Y a los jóvenes les recordó, una y otra vez, la responsabilidad de transmitir su fe a los otros.
“¿Qué dejaréis a la próxima generación?”, preguntó en la homilía de la misa final. “¿Estáis construyendo vuestras vidas sobre bases sólidas? ¿Estáis construyendo algo que durará? ¿Estáis viviendo vuestras vidas de modo que dejéis espacio al Espíritu en un mundo que quiere olvidar a Dios, rechazarlo incluso en nombre de un falso concepto de libertad? ¿Cómo estáis usando los dones que se os han dado, la ‘fuerza’ que el Espíritu Santo está ahora dispuesto a derramar sobre vosotros? ¿Qué herencia dejaréis a los jóvenes que os sucederán?”.

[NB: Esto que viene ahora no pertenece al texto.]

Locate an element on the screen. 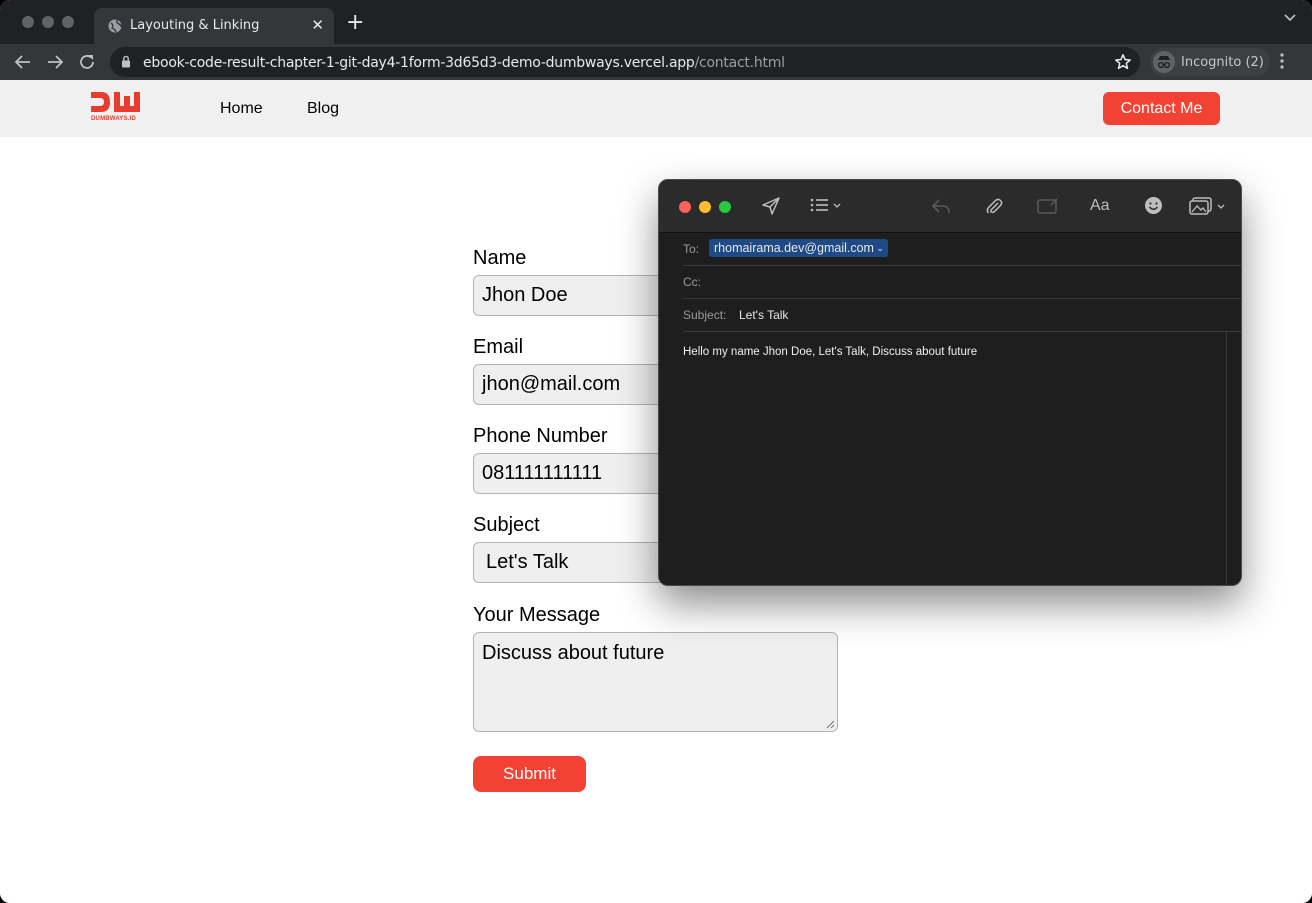 Image resolution: width=1312 pixels, height=903 pixels. subject-label: Subject is located at coordinates (506, 525).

Y les invitó a ser los profetas de una nueva sociedad: “Una nueva era en la que el amor no sea ambicioso ni egoísta, sino puro, fiel y sinceramente libre, abierto a los otros, respetuoso de su dignidad, un amor que promueva su bien e irradie gozo y belleza. Una nueva era en la cual la esperanza nos libere de la superficialidad, de la apatía y el egoísmo que degrada nuestras almas y envenena las relaciones humanas”.
Antes les había recordado a “aquellos pioneros -sacerdotes, religiosas y religiosos- que llegaron a estas costas y a otras zonas del Océano Pacífico, desde Irlanda, Francia, Gran Bretaña y otras partes de Europa. La mayor parte de ellos eran jóvenes -algunos incluso con apenas veinte años- y, cuando se despidieron para siempre de sus padres, hermanos, hermanas y amigos, sabían que sería difícil para ellos volver a casa. Sus vidas fueron un testimonio cristiano, sin intereses egoístas”.
Esa fuerza solo puede venir de Dios, si le dejamos actuar en nosotros. “El amor de Dios puede derramar su fuerza sólo cuando le permitimos cambiarnos por dentro. Debemos permitirle penetrar en la dura costra de nuestra indiferencia, de nuestro cansancio espiritual, de nuestro ciego conformismo con el espíritu de nuestro tiempo. Sólo entonces podemos permitirle encender nuestra imaginación y modelar nuestros deseos más profundos. Por esto es tan importante la oración”.
Una inmensa tarea por delante
Reconstruir la Iglesia católica, en Australia como en otras partes, es una empresa ingente. En los medios de comunicación del país, las protestas de víctimas de abusos sexuales por parte de sacerdotes casi eclipsaron el exuberante recibimiento dispensado al Papa. Hubo insistentes demandas de una petición de perdón, y el Papa la hizo (en Sydney, durante la misa con obispos, seminaristas y novicios): “Estos delitos, que constituyen una grave traición a la confianza, deben ser condenados de modo inequívoco. Han provocado gran dolor y han dañado el testimonio de la Iglesia. (…) Las víctimas deben recibir compasión y asistencia, y los responsables de estos males deben ser llevados ante la justicia”.
Pese a las sombras, la calurosa acogida a Benedicto XVI en Sydney muestra que el cristianismo no está muerto, ni siquiera en letargo. Banderas de docenas de países ondeaban al recio viento que soplaba en los momentos finales de la JMJ. Entre ellas estaba la roja de la República Popular China. Incluso allí, bajo un régimen oficialmente comunista, hay entusiastas del Papa. En los cinco últimos años un laicismo resentido ha intentado encerrar la religión en un armario. Libros de ateos proselitistas han cautivado la atención de los medios. Ahora, tras una semana de expresión de religiosidad alegre y sin complejos en las antípodas, todo el mundo sabe que hay una alternativa viable. Dios ha vuelto al terreno de juego.